### RECORDED INFORMATION
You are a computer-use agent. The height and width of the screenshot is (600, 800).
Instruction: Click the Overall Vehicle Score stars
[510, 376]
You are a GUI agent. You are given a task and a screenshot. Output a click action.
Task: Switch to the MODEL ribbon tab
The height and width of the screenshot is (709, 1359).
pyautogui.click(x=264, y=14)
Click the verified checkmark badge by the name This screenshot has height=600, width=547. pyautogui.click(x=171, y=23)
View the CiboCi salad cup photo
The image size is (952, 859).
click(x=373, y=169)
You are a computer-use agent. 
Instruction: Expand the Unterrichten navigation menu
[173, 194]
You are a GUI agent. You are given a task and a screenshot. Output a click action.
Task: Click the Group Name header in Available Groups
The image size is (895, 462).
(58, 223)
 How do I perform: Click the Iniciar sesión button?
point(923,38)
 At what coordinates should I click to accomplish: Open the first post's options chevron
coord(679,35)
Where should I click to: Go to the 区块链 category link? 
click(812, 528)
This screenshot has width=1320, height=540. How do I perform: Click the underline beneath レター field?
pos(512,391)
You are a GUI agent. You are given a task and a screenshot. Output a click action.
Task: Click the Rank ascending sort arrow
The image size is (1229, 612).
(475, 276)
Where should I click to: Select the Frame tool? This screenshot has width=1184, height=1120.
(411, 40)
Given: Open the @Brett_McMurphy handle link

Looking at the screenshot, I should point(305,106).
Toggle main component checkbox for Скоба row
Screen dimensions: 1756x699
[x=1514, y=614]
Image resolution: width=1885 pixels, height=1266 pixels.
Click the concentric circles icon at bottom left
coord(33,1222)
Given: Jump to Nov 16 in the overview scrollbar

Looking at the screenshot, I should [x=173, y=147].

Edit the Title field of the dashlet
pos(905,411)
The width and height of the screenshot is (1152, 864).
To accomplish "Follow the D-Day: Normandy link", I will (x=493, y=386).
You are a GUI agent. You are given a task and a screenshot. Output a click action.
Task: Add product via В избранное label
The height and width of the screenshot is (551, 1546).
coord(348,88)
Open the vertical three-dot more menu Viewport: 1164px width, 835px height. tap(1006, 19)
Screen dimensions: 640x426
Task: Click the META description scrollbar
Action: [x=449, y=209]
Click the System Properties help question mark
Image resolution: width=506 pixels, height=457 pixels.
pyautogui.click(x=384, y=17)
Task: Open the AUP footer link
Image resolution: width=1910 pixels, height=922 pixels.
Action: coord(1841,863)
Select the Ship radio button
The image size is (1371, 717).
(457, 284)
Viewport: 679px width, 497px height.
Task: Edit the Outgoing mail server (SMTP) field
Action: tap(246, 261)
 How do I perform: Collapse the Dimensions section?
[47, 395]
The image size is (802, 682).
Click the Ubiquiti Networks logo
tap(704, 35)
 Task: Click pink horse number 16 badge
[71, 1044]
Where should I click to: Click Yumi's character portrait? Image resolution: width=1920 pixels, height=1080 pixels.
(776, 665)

### ABOUT THIS EXERCISE
Across the records above, how many lines contain the word "computer"? Give the number by itself.

### RESULT BELOW
2